Tautomycetin이 혈관 평활근세포와 사구체 혈관간세포의 증식과 세포외기질 단백 생산에 미치는 영향

Abstract

[한글]

혈관평활근세포와 사구체 혈관간세포의 증식과 세포외기질 침착은 장기이식 후 발생하는 사구체경화증이나 만성이식신 기능부전의 발생과 진행에 중요한 역할을 한다. Tautomycetin (TMC)는 국내에서 새로 개발된 면역억제제로서 tyrosine kinase와 protein phosphatase l의 활성화를 억제함으로써 T-세포의 apoptosis를 유도한다. 본 연구에서는 흰쥐 혈관평활근 세포와 사구체 혈관간세포를 이용하여 platelet-derived growth factor (PDGF)-BB로 유도한 증식과 세포외기질 단백 생산에 미치는 TMC의 영향을 연구하였다.

일차배양한 흰쥐 혈관평활근세포와 사구체 혈관간세포는 PDGF-BB 10 ng/ml로 자극하였고, TMC는 PDGF-BB를 투여하기 1시간 전에 투여하였다. 세포의 증식은 MTT로, caspase-3 분절, fibronectin 분비, Akt, ERK 및 p38 MAPK 활성화는 Western blot 분석 방법을 사용하였다.

PDGF 투여후 흰쥐 혈관평활근세포와 사구체 혈관간세포의 증식, fibronectin 분비, Akt, ERK 및 p38 MAPK 활성화는 현저히 증가되었다. TMC 1μg/ml 이상은 기저수준의 MTT를 감소시켰고, caspase-3 분절은 용량의존적으로 증가하였다. TMC 100 ng/ml은 PDGF에 의한 세포의 증식은 억제했으나 fibronectin 분비, Akt, ERK 및 p38 MAPK 활성화를 감소시키지 못하였다.

결론적으로, 본 연구 결과 혈관평활근세포와 사구체 혈관간세포에서 독성이 없는 농도의 TMC는 PDGF에 의한 세포 증식을 억제하였다. T-세포에서 수행된 기존의 연구결과와 더불어 본 연구의 결과는 TMC의 효과가 T-세포에 특이적임을 입증하였으며, 임상에서 약물의 적용을 위하여 보다 다양한 연구를 통한 적절한 치료 농도의 설정이 필수적임을 제시하였다.

[영문]Proliferation and extracellular matrix (ECM) accumulation in the vascular smooth muscle cell (VSMC) and glomerular mesangial cell (MC) play key roles in the development and the progression of transplant glomerulosclerosis and chronic allograft nephropathy.
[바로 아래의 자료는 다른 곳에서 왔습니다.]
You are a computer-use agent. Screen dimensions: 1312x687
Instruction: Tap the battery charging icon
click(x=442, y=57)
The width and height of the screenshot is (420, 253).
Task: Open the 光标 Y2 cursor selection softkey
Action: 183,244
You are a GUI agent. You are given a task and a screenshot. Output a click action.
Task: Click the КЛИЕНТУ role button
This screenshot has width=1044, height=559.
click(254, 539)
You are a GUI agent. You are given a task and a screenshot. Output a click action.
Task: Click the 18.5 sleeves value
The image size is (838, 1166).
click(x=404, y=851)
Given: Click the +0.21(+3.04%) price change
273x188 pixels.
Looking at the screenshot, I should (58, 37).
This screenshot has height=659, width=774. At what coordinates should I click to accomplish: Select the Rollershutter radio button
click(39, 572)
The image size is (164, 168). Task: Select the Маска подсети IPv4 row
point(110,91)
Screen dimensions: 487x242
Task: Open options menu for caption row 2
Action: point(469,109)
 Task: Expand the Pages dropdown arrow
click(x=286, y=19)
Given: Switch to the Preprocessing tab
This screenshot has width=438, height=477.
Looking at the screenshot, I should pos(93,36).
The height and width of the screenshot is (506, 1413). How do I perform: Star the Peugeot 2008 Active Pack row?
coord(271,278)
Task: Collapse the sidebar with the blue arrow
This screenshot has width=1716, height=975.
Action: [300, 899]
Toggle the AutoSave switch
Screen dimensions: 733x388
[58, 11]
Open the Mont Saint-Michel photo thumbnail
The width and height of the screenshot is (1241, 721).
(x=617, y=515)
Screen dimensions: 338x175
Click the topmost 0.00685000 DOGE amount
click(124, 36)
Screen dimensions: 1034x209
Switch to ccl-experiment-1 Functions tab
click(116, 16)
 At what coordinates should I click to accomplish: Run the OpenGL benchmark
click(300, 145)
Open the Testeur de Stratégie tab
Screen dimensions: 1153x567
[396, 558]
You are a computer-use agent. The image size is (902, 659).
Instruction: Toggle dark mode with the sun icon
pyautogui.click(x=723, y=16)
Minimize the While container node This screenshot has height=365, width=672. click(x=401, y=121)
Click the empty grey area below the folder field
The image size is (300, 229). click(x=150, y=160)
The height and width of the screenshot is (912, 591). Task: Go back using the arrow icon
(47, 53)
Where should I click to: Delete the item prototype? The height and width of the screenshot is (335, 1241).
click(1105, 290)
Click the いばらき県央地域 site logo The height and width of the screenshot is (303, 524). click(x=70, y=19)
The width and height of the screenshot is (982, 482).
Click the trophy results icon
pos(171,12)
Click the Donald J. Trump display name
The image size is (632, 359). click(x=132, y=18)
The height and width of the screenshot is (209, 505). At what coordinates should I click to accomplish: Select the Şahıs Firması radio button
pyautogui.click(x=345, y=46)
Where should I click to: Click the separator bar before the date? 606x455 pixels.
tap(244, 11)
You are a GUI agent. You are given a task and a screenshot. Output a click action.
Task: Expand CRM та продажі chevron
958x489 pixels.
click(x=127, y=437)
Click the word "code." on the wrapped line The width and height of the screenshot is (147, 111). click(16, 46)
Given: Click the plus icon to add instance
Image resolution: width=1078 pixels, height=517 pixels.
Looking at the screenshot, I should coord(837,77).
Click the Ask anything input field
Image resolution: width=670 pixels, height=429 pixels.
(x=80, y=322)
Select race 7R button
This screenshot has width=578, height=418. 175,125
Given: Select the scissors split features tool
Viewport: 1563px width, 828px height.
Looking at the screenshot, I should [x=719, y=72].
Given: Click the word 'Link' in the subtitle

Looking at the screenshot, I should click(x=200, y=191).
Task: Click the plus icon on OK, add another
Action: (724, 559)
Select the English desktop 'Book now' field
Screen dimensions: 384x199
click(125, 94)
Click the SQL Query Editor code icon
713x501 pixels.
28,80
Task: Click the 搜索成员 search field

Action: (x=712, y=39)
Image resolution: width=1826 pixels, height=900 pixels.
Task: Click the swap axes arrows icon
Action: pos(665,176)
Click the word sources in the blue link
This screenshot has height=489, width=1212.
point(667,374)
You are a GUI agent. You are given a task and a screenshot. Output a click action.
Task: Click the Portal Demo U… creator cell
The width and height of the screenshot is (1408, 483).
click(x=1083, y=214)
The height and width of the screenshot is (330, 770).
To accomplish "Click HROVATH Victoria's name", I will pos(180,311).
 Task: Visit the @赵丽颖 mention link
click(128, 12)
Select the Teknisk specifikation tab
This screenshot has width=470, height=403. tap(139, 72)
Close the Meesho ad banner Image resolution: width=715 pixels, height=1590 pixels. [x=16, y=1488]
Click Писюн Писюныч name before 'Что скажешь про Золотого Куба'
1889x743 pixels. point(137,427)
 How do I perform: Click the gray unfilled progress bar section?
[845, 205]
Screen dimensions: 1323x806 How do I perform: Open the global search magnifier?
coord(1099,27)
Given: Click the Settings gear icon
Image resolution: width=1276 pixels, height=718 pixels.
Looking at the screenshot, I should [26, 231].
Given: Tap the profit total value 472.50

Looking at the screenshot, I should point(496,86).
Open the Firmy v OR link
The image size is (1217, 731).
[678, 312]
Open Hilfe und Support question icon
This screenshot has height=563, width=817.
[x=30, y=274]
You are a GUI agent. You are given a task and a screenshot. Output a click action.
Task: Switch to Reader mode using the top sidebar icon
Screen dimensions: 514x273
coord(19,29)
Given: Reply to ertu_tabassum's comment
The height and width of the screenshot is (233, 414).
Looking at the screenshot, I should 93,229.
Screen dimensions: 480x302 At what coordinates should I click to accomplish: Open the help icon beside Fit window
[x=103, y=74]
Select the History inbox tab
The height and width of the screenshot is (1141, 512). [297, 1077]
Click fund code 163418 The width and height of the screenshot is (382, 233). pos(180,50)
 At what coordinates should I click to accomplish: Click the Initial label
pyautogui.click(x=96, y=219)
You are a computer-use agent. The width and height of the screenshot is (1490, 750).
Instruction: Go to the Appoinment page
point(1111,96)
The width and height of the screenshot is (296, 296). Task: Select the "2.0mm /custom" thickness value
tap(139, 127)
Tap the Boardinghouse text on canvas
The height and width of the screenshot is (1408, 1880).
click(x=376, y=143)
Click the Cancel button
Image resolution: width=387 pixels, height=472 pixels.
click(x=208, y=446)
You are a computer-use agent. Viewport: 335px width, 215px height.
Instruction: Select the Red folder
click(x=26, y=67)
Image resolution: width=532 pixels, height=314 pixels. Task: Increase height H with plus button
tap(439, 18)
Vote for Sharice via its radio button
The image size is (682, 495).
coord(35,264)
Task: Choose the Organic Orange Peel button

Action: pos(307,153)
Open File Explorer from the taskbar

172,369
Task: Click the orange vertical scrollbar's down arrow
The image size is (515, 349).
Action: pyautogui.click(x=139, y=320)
Tautomycetin (TMC), a newly developed immunosuppressive agent, induces T-lymphocyte apoptosis through the inhibition of tyrosine kinase and protein phosphatase 1. We examined the effects of TMC on platelet-derived growth factor (PDGF)-induced proliferation and ECM synthesis in cultured VSMCs and MCs of Sprague-Dawley rats, and investigated the molecular mechanisms that are involved.

Different concentrations of TMC were administered 1 hour before the addition of PDGF 10 ng/ml into the growth-arrested and synchronized cells. Cell proliferation was assessed by methylthiazoletetrazolium (MTT) assay and caspase-3 cleavage, fibronectin secretion, and the activation of Akt, ERK, and p38 MAPK by Western blot analysis.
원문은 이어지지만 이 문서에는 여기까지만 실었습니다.